Pourtant, chaque fois que je vois un nouveau né dans les décombres de la guerre, dans les ruines qui s’ajoutent aux ruines après chaque bombardement, je suis parcouru d’un frisson de tristesse mêlé d’une joie un peu voilée de savoir que la vie continue.

À Alep, comme ailleurs, on naît, on aime, on marche, on avance, on se bat avec les problèmes du quotidien, plus nombreux qu’ailleurs, on meurt, plus qu’ailleurs aussi.

Une photographie de 11 septembre, loin des commémorations étasuniennes. Un jour comme les autres dans un pays en guerre depuis maintenant 5 ans et demi. Une photographie qui dit le désastre mais aussi la vie.

Une image en écho à cette série proposée la semaine passée, témoignant de la vie d’Alep entre les bombesque j’ai complétée d’autres images récentes.

Des clichés tous envoyé par le même photographe, Abdalrhman Ismail, que j’imagine lui aussi vivant pour raconter la vie.
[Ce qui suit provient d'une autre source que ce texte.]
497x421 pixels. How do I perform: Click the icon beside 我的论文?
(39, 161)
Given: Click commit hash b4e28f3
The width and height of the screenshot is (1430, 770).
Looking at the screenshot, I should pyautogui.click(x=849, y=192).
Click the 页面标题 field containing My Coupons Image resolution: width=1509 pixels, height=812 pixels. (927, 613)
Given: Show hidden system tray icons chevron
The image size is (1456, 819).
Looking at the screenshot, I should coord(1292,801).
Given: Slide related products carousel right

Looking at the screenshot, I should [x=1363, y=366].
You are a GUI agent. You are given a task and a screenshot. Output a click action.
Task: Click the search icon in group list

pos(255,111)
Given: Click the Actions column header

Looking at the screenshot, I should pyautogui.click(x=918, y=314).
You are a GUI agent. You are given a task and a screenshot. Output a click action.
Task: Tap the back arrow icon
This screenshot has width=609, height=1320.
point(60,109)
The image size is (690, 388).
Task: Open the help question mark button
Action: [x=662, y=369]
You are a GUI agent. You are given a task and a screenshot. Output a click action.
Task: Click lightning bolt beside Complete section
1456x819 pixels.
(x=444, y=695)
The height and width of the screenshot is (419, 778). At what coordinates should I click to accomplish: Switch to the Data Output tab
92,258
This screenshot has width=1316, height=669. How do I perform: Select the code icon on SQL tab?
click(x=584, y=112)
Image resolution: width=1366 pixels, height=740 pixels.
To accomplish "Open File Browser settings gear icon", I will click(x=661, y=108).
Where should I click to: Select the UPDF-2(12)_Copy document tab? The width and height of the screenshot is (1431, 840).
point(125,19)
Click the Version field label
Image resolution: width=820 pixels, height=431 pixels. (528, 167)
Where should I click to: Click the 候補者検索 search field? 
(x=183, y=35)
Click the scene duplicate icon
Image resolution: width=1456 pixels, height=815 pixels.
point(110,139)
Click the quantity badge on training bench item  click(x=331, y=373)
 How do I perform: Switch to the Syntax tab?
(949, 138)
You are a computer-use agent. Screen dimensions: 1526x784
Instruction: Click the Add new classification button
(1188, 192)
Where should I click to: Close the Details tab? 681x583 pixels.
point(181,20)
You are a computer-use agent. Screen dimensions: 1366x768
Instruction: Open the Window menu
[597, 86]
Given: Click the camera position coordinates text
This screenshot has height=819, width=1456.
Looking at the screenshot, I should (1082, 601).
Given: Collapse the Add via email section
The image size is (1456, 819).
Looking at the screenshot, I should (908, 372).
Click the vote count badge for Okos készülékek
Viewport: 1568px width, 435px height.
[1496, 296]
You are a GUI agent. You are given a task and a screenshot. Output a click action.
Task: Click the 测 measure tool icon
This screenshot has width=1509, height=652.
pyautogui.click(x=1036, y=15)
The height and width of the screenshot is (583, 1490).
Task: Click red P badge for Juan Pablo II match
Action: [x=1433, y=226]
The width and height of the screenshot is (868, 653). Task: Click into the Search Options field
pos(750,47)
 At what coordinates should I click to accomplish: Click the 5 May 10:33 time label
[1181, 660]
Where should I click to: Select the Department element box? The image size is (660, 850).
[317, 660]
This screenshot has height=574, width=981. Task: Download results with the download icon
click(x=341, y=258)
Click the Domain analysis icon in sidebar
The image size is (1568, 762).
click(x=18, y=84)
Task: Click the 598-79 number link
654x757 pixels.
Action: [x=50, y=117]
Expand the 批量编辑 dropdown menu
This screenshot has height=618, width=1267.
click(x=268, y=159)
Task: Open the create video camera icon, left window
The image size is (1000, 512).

Et continuer de croire.

Malgré la guerre interminable, les plus de 290.000 morts, les blessés par milliers, les réfugiés par millions.

Et la trêve annoncée, une fois de plus, qui devait commencer hier soir, pendant que j’écrivais ce billet, après quelques bombardements encore, comme celui qui a frappé avant la photo ci-dessus, et quelques morts encore. Et un espoir tellement ténu et tellement de menaces sur cette paix si fragile.

Une trêve fragile. De plaisanterie ?

Ah non… Ça c’était à l’occasion du Jour de la ville à Moscou. Samedi…

(Photo : Ameer Alhalbi, Abdalrhman Ismail, Sergei Karpukhin)

La vie qui continue, c’est aussi la musique qui se fait entendre un peu mieux pendant la trêve.

Hussein Rassim est parti l’an passé d’Irak pour gagner la Belgique, où il a rejoint le collectif Refugees for Refugees, qui a enregistré un CD, Amerli, dont une partie des bénéfices va aux associations humanitaires.